The site of Joe Exotic’s infamous private zoo will soon become the property of a Tampa tiger sanctuary.
A federal judge in Oklahoma on Monday ruled the 16 acres containing the Greater Wynnewood Exotic Animal Park must be surrendered to Big Cat Rescue Corp. within 120 days. Several buildings where zoo employees live and a fleet of vehicles were included in the judgment.
The private zoo, formerly known as the G.W. Zoo, was featured heavily in Netflix’s Tiger King. The series documented the life of eccentric zookeeper Joseph Maldonado-Passage, better known as Joe Exotic, and his long feud with Carole Baskin, CEO and founder of Tampa sanctuary Big Cat Rescue.
Big Cat Rescue was awarded $1 million in a trademark infringement lawsuit against Exotic in 2013. The zoo property was later transferred to Exotic’s mother Shirley Schreibvogel, who was sued by Big Cat Rescue in 2016.
In a summary judgment, Judge Scott L. Palk ruled the transfer to Schreibvogel was fraudulent and intended to keep the property out of reach of her son’s creditors, including Big Cat Rescue.

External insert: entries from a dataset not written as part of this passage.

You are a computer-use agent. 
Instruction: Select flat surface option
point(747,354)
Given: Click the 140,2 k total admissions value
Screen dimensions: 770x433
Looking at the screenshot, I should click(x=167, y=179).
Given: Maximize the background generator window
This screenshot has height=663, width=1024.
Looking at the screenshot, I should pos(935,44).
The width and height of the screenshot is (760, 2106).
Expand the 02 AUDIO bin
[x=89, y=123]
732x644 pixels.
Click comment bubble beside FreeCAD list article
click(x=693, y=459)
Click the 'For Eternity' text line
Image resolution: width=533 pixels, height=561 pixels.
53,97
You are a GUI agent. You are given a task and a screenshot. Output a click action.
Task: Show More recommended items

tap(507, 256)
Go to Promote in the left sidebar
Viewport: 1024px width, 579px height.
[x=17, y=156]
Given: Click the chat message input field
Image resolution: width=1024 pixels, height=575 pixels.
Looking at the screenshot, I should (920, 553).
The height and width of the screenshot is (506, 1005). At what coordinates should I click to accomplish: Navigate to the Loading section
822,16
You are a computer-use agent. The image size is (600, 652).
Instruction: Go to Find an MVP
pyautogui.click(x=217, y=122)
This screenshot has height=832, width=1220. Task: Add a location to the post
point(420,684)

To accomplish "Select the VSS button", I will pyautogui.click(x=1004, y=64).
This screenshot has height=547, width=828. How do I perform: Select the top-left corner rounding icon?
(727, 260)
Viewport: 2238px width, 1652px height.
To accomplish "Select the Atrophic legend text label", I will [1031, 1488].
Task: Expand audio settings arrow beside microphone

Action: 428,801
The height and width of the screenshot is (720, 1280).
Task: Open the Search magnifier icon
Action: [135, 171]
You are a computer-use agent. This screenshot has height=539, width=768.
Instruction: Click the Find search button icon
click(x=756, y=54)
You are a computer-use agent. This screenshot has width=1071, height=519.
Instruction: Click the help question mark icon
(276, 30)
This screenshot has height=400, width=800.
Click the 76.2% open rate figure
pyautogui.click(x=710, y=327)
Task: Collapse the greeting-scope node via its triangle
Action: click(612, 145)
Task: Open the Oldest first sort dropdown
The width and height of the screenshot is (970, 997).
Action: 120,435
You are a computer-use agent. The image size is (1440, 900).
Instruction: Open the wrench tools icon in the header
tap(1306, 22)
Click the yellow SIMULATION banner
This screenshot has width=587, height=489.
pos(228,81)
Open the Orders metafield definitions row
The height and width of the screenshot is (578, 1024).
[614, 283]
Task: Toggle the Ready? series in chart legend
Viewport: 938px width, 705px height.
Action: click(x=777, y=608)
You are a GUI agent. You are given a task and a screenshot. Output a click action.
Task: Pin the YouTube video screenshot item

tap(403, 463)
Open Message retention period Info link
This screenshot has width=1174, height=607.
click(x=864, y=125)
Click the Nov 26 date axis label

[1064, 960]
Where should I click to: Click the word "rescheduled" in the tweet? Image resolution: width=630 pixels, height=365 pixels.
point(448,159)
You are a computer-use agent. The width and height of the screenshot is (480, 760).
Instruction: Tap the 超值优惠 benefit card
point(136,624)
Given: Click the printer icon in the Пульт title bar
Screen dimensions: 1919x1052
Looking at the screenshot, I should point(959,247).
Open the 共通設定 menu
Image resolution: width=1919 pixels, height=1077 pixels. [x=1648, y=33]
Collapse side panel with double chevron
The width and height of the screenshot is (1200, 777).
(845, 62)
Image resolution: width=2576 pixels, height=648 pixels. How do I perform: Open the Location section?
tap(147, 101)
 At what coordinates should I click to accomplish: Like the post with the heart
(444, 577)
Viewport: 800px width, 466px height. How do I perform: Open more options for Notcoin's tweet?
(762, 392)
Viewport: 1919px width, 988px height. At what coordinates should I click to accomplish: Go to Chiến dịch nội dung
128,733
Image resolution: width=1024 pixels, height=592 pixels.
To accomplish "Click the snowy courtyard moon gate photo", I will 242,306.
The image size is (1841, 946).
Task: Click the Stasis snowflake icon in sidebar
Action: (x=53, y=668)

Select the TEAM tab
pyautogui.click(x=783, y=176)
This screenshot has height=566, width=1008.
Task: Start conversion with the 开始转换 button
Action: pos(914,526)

Monday’s ruling requires the operators of the Greater Wynnewood Exotic Animal Park, who own the zoo business and lease the property, to leave and remove all of the animals. The zoo’s current owners are Jeff and Lauren Lowe, who took over the zoo from Exotic and were also featured in Tiger King.
“Over a year ago Mr. Lowe announced plans to move the animals to a location in Thackerville, Oklahoma that he has been constructing and he claims will be a better facility,” Baskin said in a statement emailed to the Tampa Bay Times. "He recently stated that he had funds to complete the zoo and a contractor who could complete it in a few months.
“If the need arises to make other plans to place the animals in new homes, Big Cat Rescue and the animal welfare organizations that have previously successfully placed big cats from large facilities in new homes stand ready to assist.”
Palk was the same judge who presided over Exotic’s criminal case. The zookeeper was sentenced in January to 22 years in prison for paying a hitman $3,000 to kill Baskin, and for shooting five tigers at the Oklahoma zoo. The hit was never carried out.
Baskin and her sanctuary have for years crusaded against private zoos and zookeepers like Exotic who buy, sell and breed exotic cats.
The Greater Wynnewood Exotic Animal Park recently reopened to the public after closing due to concerns over the coronavirus. Media reports showed visitors posing for photos with Jeff Lowe and zoo employee Allen Glover, the man who Exotic was convicted of hiring to kill Baskin.